IdentityModel / IdentityModel.AspNetCore.OAuth2Introspection

ASP.NET Core authentication handler for OAuth 2.0 token introspection
Apache License 2.0
147 stars 66 forks source link

Issue with adding Request Cancelation Token to Introspection Request #177

Open bmendonca21 opened 1 year ago

bmendonca21 commented 1 year ago

With the lazy introspection call being shared by potentially multiple client requests, adding the request cancellation token to the introspection request is problematic. In effect, if the request that wins the contest to add its introspection call gets canceled by the client, subsequent requests that are reusing that call will have their introspection call get canceled as well which is not a desired behavior. Please consider removing the request cancellation token on the introspection request or stop sharing introspection requests across multiple client requests.

gao-artur commented 1 year ago

I believe you are talking about this change https://github.com/IdentityModel/IdentityModel.AspNetCore.OAuth2Introspection/pull/173. If so, that may explain all the TaskCanceledException's we observe after upgrading from 6.0.0 to 6.2.0. The part that made me crazy was that HttpContext.RequestAborted.IsCancellationRequested is false most of the time. With your explanation, all that makes sense now.

leastprivilege commented 1 year ago

Hi,

thanks.

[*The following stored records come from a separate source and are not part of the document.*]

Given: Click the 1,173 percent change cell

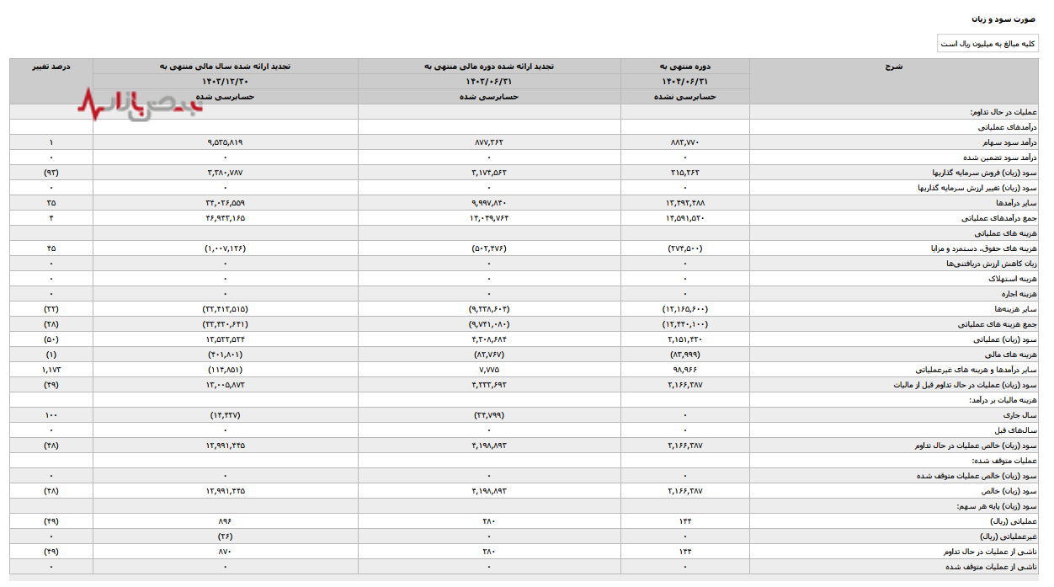Looking at the screenshot, I should click(x=51, y=370).
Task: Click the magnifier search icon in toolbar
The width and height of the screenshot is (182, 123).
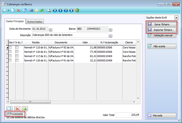Action: [x=5, y=10]
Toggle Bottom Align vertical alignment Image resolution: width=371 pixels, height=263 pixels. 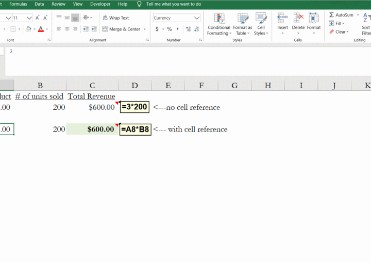coord(75,18)
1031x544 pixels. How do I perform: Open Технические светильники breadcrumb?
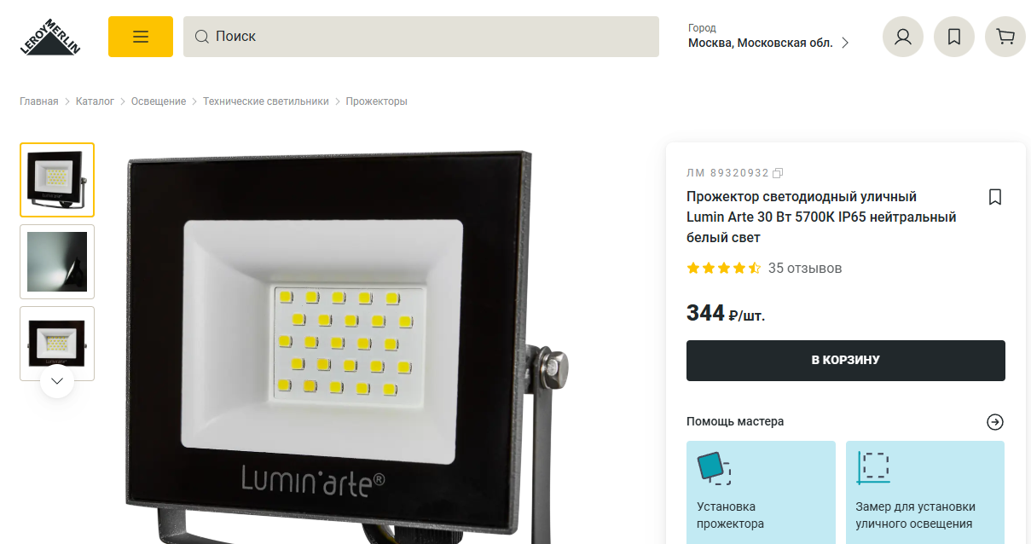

We will look into it.

rasmus-s commented 1 year ago

We had also seen this issue (where we got (A task was canceled-exceptions) and the HttpContext.RequestAborted.IsCancellationRequested was false).

We include the IdentityModel.AspNetCore.OAuth2Introspection project as source code from tag: 6.2.0 into our solution and only changes we made was to bump the IdentityModel-nuget package from 6.0.0 -> 6.1.0.

Then it all worked as it should and we stop getting the a task was canceled-exceptions from introspection request.
Hope it helps others